[Date Prev][Date Next][Thread Prev][Thread Next][Date Index][Thread Index]
Re: OT (sort of): Best current practise for "open" access points?
Volker Kindermann wrote:
what is MSA?
Message Submission Agent - it is SMTP but on a higher port, and is
intended (as I understand it) for traffic from submitters - this means
you can force SMTP AUTH etc. Allowing outbound 25 is just asking for
spammers to waste bandwidth and get my IPs blacklisted.
I was thinking more along the lines of "this list of ports has no real
legitimate use on the wider internet". Think port 445 etc. Even ports
137 et al are useless and you should be using VPNs. VPN traffic is OK -
the source IP will not be one of mine, hence no embarassment.
blocking common outbound virus traffic,
To distinguish virus traffic from "normal" traffic you need some sort
of application level gateway like squid for http traffic or an MTA for
mail traffic. Pf is great but limited to the header information of the
A solution that worked for me is to use the user_auth feature of pf.
Before authenticating my wireless users may only get DNS information
and ssh to the AP (of course).
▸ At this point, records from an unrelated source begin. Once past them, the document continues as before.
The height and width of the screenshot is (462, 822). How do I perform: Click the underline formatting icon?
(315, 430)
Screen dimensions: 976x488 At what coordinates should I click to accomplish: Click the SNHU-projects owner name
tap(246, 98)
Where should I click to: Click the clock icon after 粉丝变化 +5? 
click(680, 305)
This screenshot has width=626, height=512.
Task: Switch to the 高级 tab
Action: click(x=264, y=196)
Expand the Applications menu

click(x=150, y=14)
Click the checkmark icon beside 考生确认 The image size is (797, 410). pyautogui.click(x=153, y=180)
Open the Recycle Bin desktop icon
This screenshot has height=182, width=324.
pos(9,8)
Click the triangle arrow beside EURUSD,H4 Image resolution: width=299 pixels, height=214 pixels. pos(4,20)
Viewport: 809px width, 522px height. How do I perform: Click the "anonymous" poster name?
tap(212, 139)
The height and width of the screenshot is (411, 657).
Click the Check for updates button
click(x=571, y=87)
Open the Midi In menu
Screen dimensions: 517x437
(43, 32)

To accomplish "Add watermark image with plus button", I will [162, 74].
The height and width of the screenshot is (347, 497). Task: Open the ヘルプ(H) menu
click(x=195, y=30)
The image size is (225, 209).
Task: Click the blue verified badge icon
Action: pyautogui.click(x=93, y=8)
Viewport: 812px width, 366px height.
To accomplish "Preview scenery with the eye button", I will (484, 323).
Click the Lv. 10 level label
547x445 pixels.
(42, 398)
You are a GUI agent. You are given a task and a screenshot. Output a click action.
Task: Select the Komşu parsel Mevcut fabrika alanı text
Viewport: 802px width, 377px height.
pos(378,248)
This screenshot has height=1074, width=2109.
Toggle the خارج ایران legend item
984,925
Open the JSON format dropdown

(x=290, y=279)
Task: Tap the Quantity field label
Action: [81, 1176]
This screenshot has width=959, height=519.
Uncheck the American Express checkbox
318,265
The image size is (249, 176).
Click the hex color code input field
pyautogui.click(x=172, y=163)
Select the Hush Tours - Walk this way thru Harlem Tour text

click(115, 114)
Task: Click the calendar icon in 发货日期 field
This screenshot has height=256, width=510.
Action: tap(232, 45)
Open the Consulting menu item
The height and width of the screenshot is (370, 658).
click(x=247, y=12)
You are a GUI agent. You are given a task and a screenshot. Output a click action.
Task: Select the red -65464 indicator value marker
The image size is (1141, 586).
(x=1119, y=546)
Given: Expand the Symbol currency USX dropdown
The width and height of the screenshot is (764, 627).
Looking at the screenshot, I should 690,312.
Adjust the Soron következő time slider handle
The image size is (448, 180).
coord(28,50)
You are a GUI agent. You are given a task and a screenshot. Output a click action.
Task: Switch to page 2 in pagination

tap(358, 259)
After authentication there are separate
rules for each user. But this don't protect me from users doing nasty
things with the protocols they are allowed.
Only way doing this is to use application proxies.
When I said "open" access, I meant for people / users that you have no
prior relationship. Perhaps I should have said "free restricted access".
I do not want to mandate any form of active proxy or authentication.
Passive proxying (squid etc.) may well be useable.